TASK INPUT START

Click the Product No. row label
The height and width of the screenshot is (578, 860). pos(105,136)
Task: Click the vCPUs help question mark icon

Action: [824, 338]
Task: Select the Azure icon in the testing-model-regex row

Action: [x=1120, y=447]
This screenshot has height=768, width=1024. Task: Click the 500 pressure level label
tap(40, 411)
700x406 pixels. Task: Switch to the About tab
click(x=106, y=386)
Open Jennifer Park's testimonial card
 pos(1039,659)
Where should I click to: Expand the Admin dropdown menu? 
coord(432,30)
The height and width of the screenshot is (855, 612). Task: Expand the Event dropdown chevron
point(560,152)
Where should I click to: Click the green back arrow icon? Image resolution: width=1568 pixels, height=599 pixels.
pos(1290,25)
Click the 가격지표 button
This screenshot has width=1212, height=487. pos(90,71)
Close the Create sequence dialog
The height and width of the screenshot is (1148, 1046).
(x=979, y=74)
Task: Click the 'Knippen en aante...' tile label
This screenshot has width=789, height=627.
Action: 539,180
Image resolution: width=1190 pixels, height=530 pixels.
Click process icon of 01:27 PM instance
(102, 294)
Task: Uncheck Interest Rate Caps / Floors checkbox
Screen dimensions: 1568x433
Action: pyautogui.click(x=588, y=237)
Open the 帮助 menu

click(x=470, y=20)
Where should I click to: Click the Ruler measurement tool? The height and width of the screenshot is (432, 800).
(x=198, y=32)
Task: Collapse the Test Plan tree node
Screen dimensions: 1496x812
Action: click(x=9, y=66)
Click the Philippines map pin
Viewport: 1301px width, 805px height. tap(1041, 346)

TASK INPUT END

Every line of the listing must be written out again exactly.

WRITTEN ANSWER
Click the Product No. row label
The height and width of the screenshot is (578, 860). pos(105,136)
Task: Click the vCPUs help question mark icon

Action: [824, 338]
Task: Select the Azure icon in the testing-model-regex row

Action: [x=1120, y=447]
This screenshot has height=768, width=1024. Task: Click the 500 pressure level label
tap(40, 411)
700x406 pixels. Task: Switch to the About tab
click(x=106, y=386)
Open Jennifer Park's testimonial card
 pos(1039,659)
Where should I click to: Expand the Admin dropdown menu? 
coord(432,30)
The height and width of the screenshot is (855, 612). Task: Expand the Event dropdown chevron
point(560,152)
Where should I click to: Click the green back arrow icon? Image resolution: width=1568 pixels, height=599 pixels.
pos(1290,25)
Click the 가격지표 button
This screenshot has width=1212, height=487. pos(90,71)
Close the Create sequence dialog
The height and width of the screenshot is (1148, 1046).
(x=979, y=74)
Task: Click the 'Knippen en aante...' tile label
This screenshot has width=789, height=627.
Action: 539,180
Image resolution: width=1190 pixels, height=530 pixels.
Click process icon of 01:27 PM instance
(102, 294)
Task: Uncheck Interest Rate Caps / Floors checkbox
Screen dimensions: 1568x433
Action: pyautogui.click(x=588, y=237)
Open the 帮助 menu

click(x=470, y=20)
Where should I click to: Click the Ruler measurement tool? The height and width of the screenshot is (432, 800).
(x=198, y=32)
Task: Collapse the Test Plan tree node
Screen dimensions: 1496x812
Action: click(x=9, y=66)
Click the Philippines map pin
Viewport: 1301px width, 805px height. tap(1041, 346)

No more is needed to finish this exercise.